Transcribe exactly, and without pictures, only the lines from the one bearing "Click the answer" through the final line of the data below.

[Screenshot grounding data]
────
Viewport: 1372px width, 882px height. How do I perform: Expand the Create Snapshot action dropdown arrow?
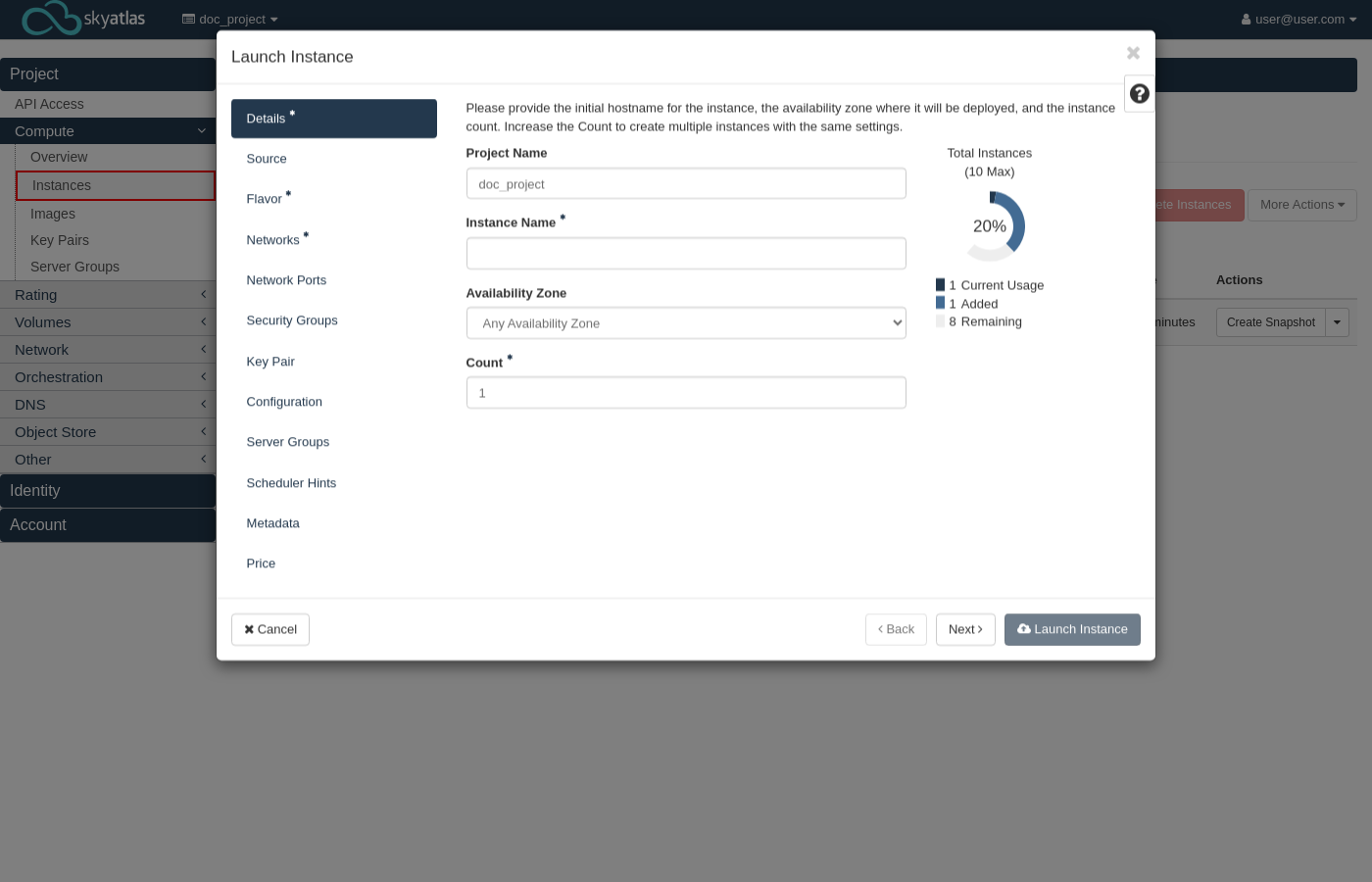pos(1337,321)
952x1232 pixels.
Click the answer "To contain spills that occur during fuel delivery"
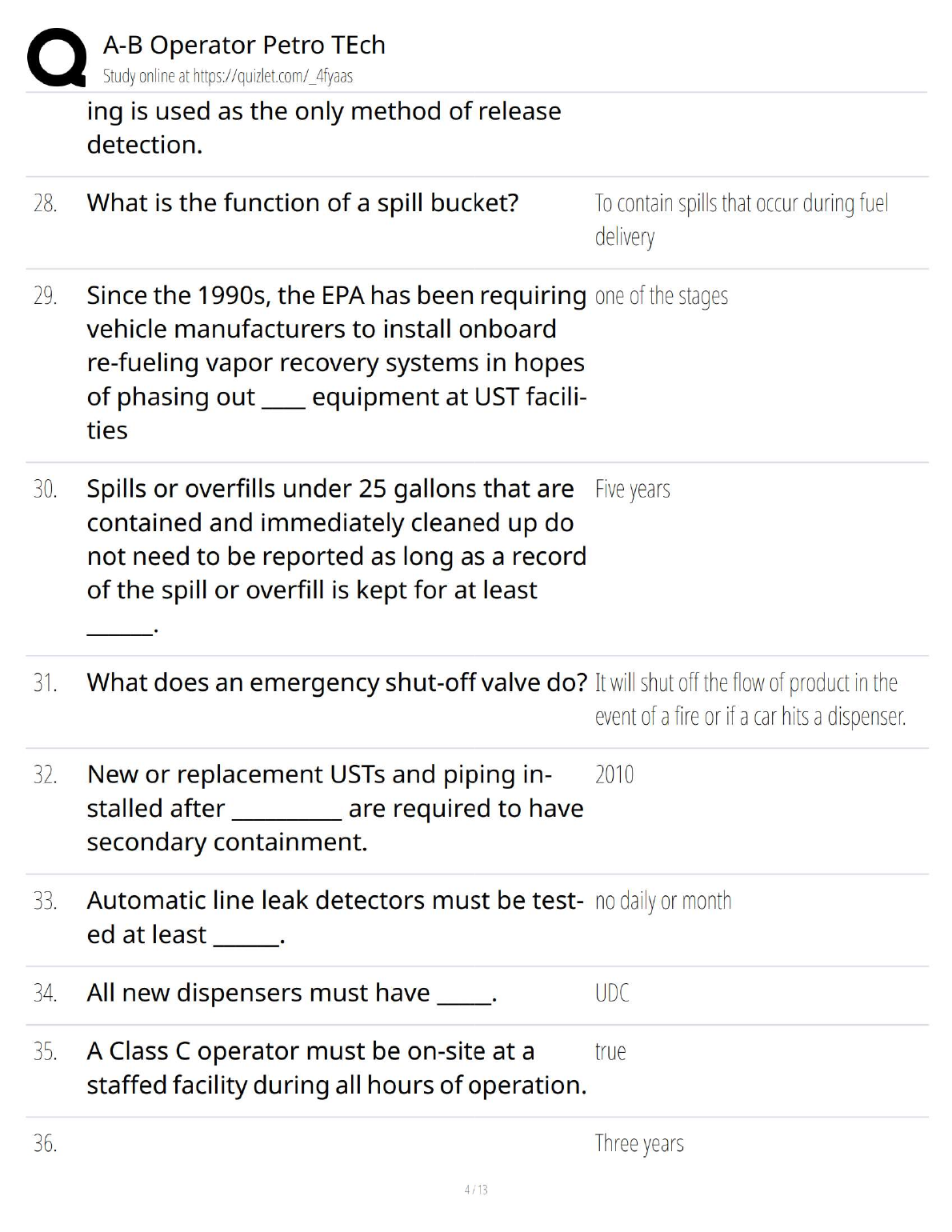point(741,220)
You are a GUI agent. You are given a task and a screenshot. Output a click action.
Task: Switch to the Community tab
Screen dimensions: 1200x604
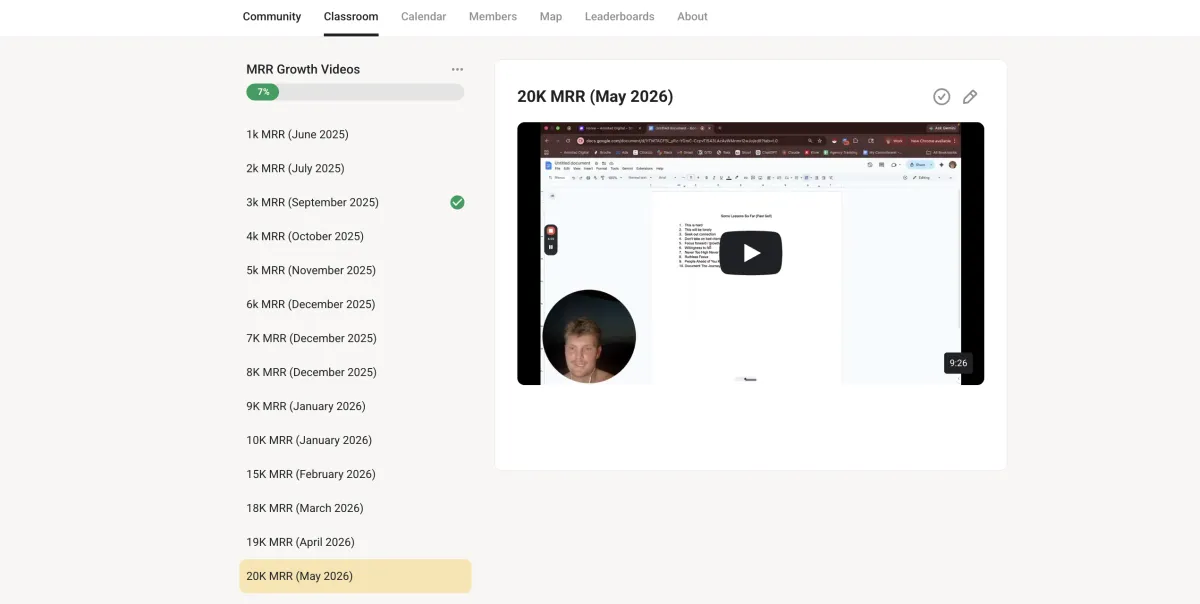272,16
────
▸ Response to this task:
Click the answer "To contain spills that occur during fuel delivery"
point(741,220)
You are a GUI agent. You are given a task and a screenshot. Output a click action.
Task: Switch to the Community tab
Screen dimensions: 1200x604
272,16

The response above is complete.